Commission creep concerns FMA
The regulator says after its review of banks and life insurers, in partnership with the Reserve Bank, it has seen mixed results.
"Sales-based incentives for staff have generally been replaced with incentives that focus more on good outcomes for customers.
"However, we still have concerns about commissions paid to intermediaries, and have seen commission levels increasing, after they were lowered following our initial reviews."
The FMA plans to expand its coverage of the financial advice sector.
In a statement it says: "We have been transparent about our intention to build internal capability to support the new financial adviser licensing regime."

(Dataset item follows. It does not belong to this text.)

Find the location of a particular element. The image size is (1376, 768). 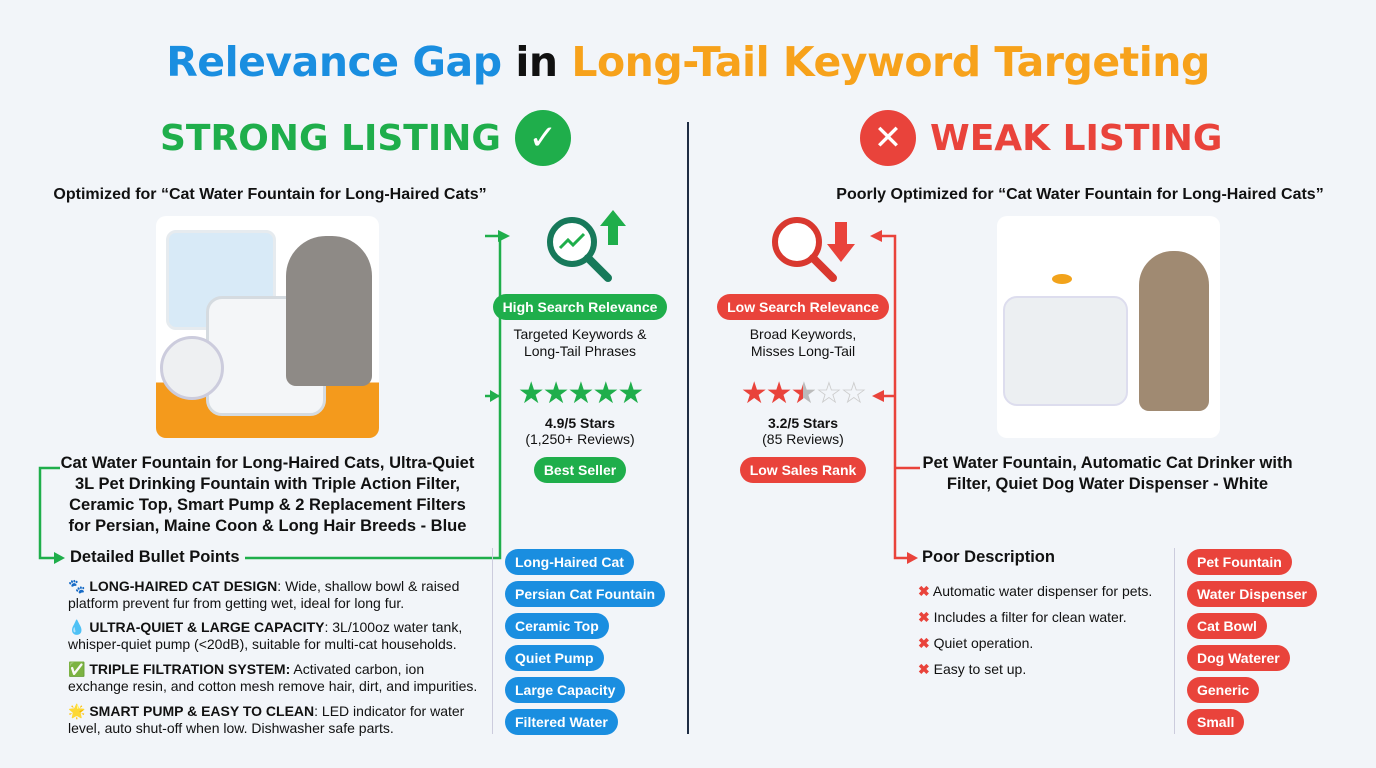

keyword-tag: Cat Bowl is located at coordinates (1227, 626).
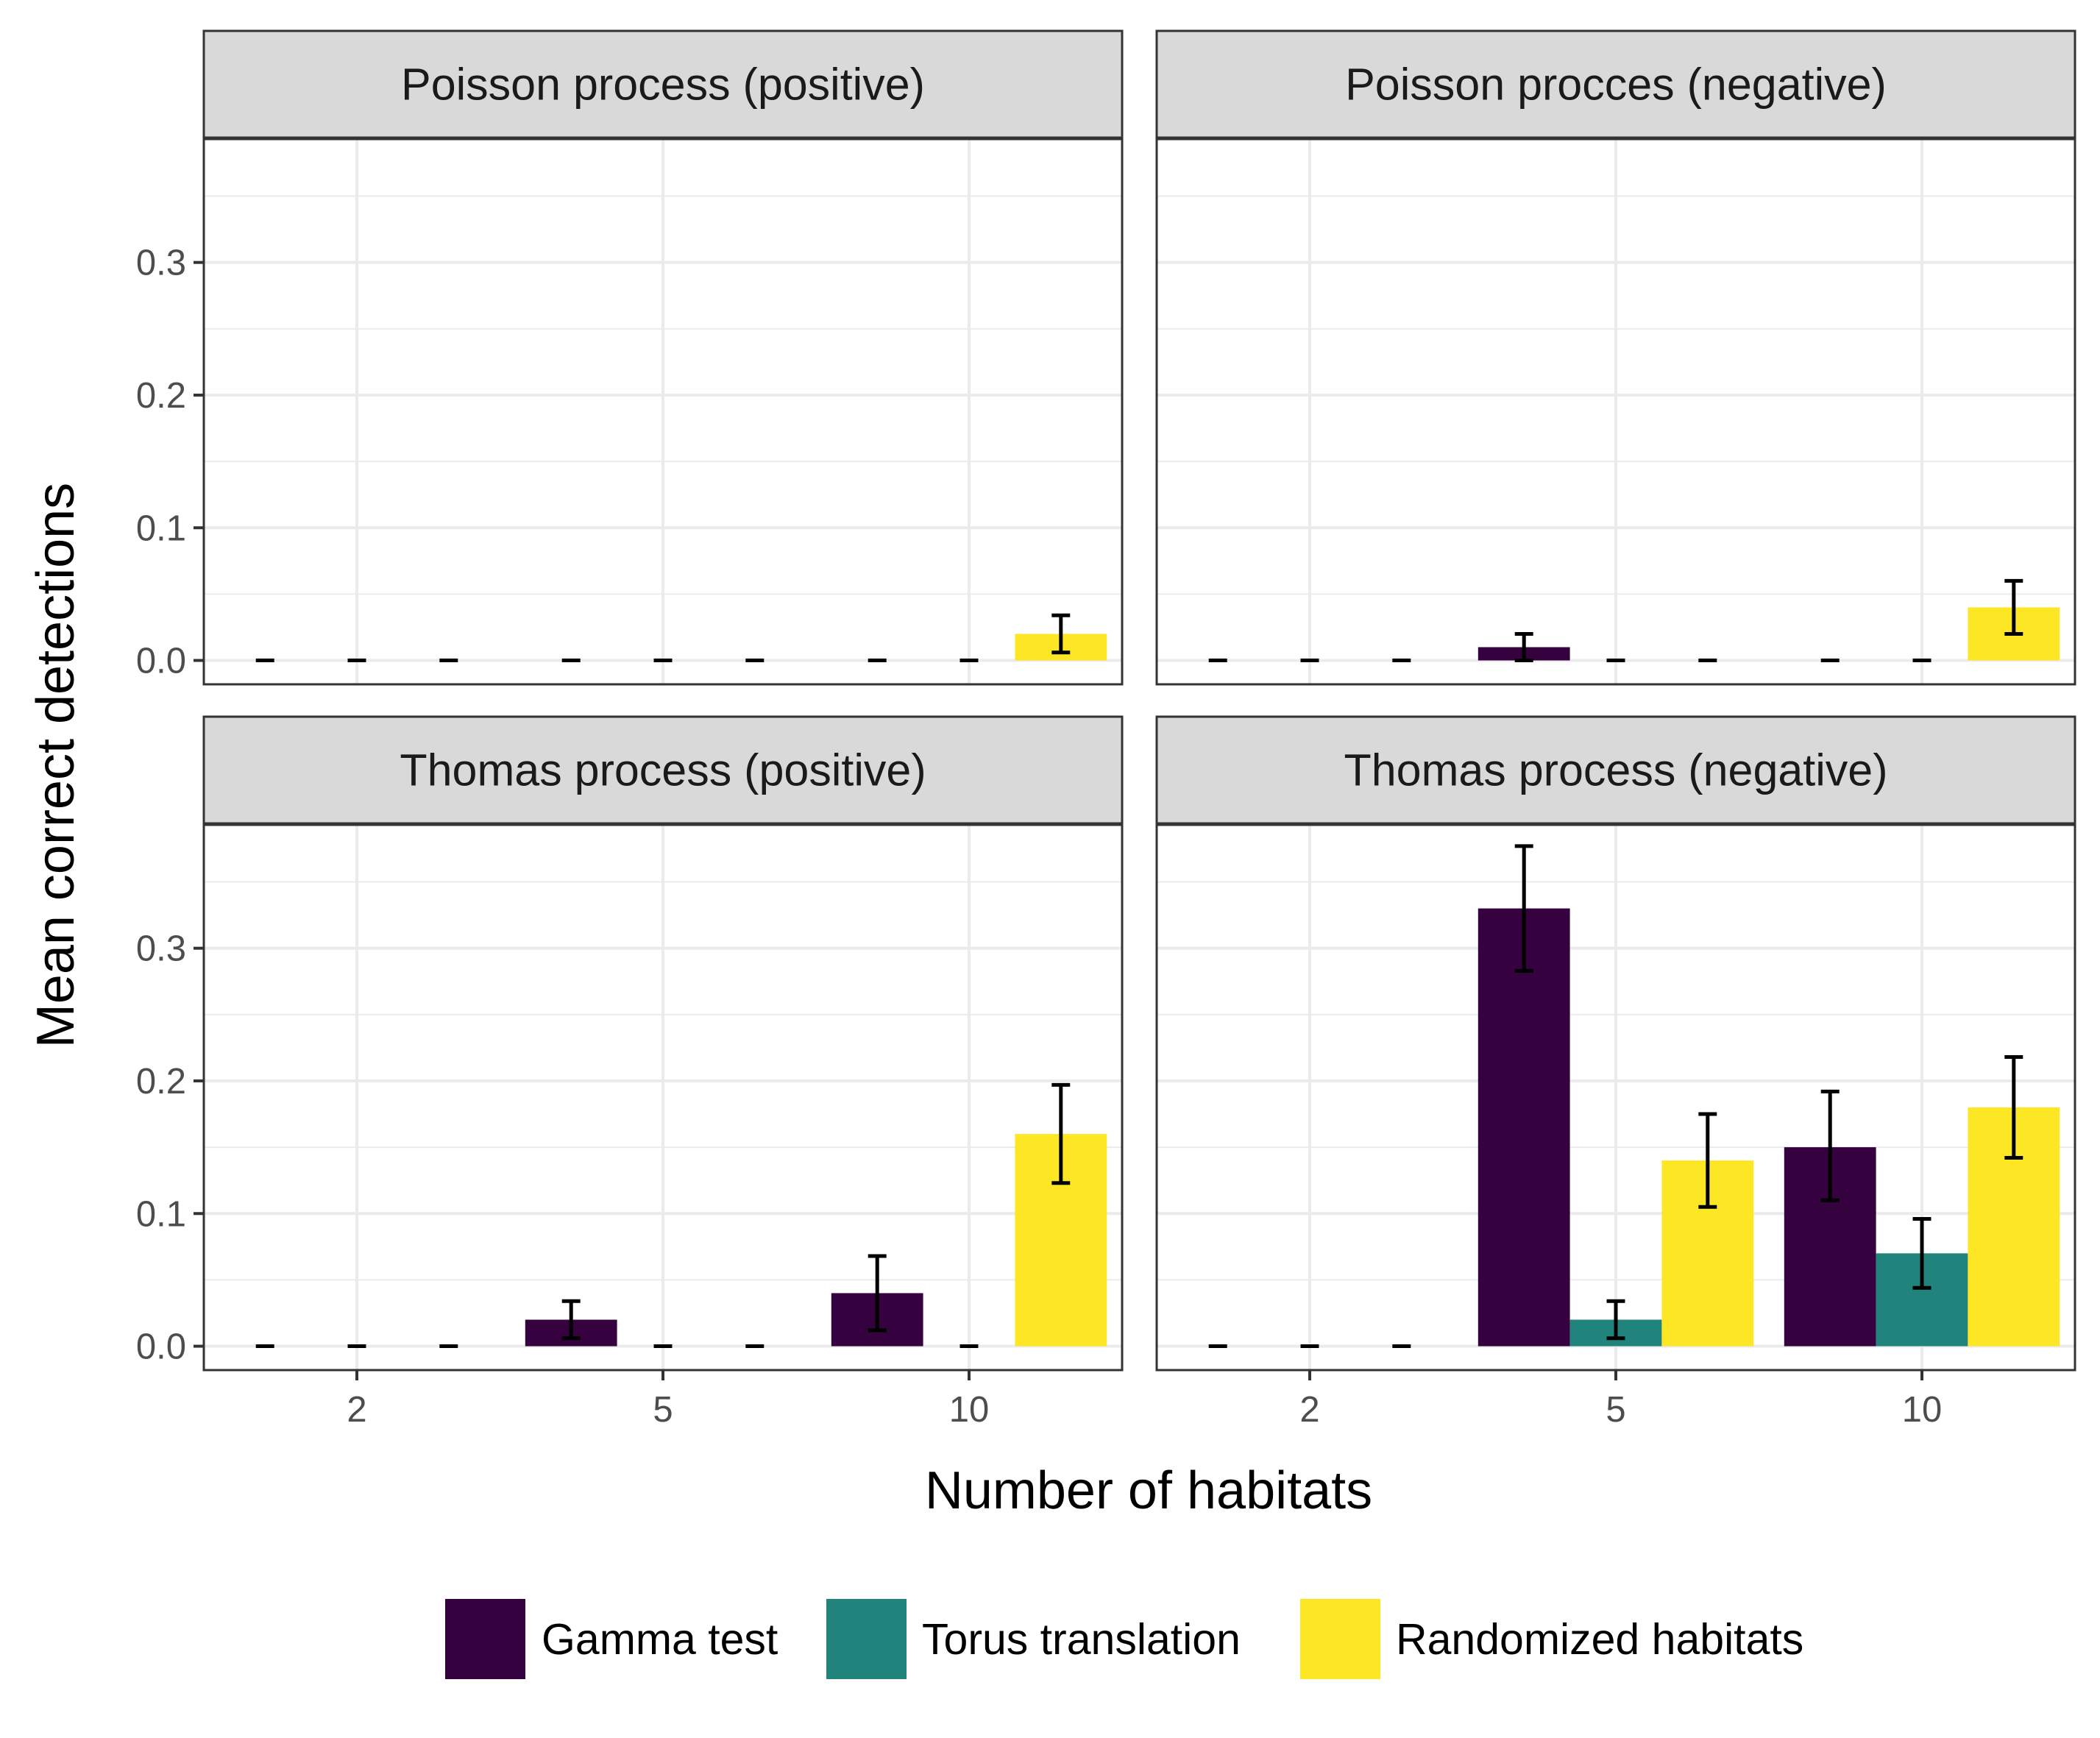  I want to click on legend-item: Torus translation, so click(1034, 1639).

"A dedicated financial advice team was established in 2020 and now has 17 staff, with plans to recruit three further people by the first quarter of 2022. This compares to nine staff in January 2021."
The team is led by Michael Hewes (Head of Financial Advice), reporting to James Greig (Director of Supervision).
The regulator's new chief executive, Samantha Barrass, started last week. Her official welcome powhiri is today (February 1).
Meanwhile, the FMA is gearing up for the new conduct regulations which are working its way through Parliament.
It says that administering the new regime will require significantly expanded resources.
"In preparation, we have conducted an internal review of our readiness for the CoFI legislation (as well as other additions to our remit), including looking at our regulatory model, core processes, resourcing levels and expertise."
"A programme of work is underway to drive the enhancements and developments that will ensure the FMA remains fit for purpose in the light of an expanded remit."